A mãe ia atrás dela, de dedo levantado e a abanar no ar, ao mesmo tempo que lhe gritava “Estás na minha casa, fazes o que eu quero.” Clara (nome fictício), que ia em fuga à discussão, com passo acelerado, parou, virou-se e gritou-lhe: “Eu não tenho cinco anos. Não podes continuar a tratar-me como se tivesse.” Foi assim, este verão, aos 46 anos, de visita à casa de infância, numa aldeia da Beira Baixa de onde saiu para estudar na faculdade, que ela começou por fim a ser assertiva e a impor este tipo de limites à mãe.
Já em jovem, quando a visitava em Lisboa, a mãe dizia aquela frase que até hoje a irrita: “Anda cá, que eu vou ensinar-te a fazer isto”. Sendo que “isto”, podia ser estender a roupa “convenientemente” ou arrumar o frigorífico “da maneira certa”. “Sempre me tratou como se eu fosse uma incapaz”, resume Clara.
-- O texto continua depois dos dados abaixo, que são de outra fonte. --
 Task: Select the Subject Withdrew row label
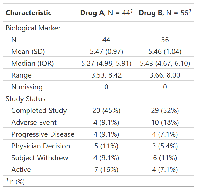pos(40,158)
E, continuando a recuar no tempo, recorda-se que em criança, não podia ter vontades nem querer. “Não podia dizer nada. Lembro-me que mordia os dedos para me controlar e não falar porque tinha medo”, confessa. Aliás, ainda hoje tem. Nos telefonemas que dia sim, dia não, faz à mãe, conta o menos que pode. “Tenho sempre medo do que ela me possa dizer.”
Talvez porque a mãe raramente lhe diz alguma coisa agradável. Nestas férias, uma das maiores discussões aconteceu quando Clara decidiu reservar um turismo rural para ir passar uns dias com o marido e os filhos. “A minha mãe fartou-se de ralhar: ‘Mas vais gastar esse dinheiro para quê?’ Como se o dinheiro fosse dela e não meu.” Para a mãe de Clara, qualquer decisão que tome e qualquer escolha que faça é uma afronta. E Clara ri a contar algumas das histórias, mas há um sofrimento por trás do seu riso. “Sofri muito, sim, e continuo a sofrer, com esta maneira de ser da minha mãe.”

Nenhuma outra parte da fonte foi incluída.